Exercise instructions:
- a) According to the excerpt on media subscriptions, how many participants attended the London event, and from how many countries?
- b) Indicate whether each statement agrees with the excerpt on media subscriptions, giving yes or no and quoting the deciding words: (i) The benchmark survey contained 40 questions. (ii) The metered model is displacing the freemium model. (iii) The summit identified five broad themes.
- c) List every source of input that the excerpt on media subscriptions names as the basis for the INMA summit's findings.

Learnings from INMA's London Media Subscriptions Week stress that a reader-focused business model with digital subscriptions at the core represents the news industry's best hope.
Initiatives to replace the declining print business model and maintain scalable journalism, are included in a new report, 'The Media Subscriptions Blueprint', based on presentations and feedback from the event in London last month.
Across 25 case studies, seven keynote presentations, a 40-question benchmark survey, a town hall and hundreds of questions and comments from the 230 participants from 33 countries, the INMA summit found there were seven broad themes:
Value proposition: While content is often the trigger for a subscriber relationship, publishers must realise that community, cause, and convenience are arguably equally important in the emerging subscription game.
Freemium: The rise of data in media companies provides publishers more options on when and how to lock content. The freemium model is displacing the metered model, which is best for high quality and high quantity content ecosystems.
Moving to dynamic: A personalised dynamic model and hybrid freemium/meter models will soon displace simpler models.

Recorded information:
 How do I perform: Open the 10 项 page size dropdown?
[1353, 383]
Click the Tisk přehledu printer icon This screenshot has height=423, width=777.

Correct answers:
- a) 230 participants from 33 countries.

- b)
(i) Yes: "a 40-question benchmark survey"
(ii) No: "The freemium model is displacing the metered model"
(iii) No: "there were seven broad themes"

- c)
- 25 case studies
- seven keynote presentations
- a 40-question benchmark survey
- a town hall
- hundreds of questions and comments from the 230 participants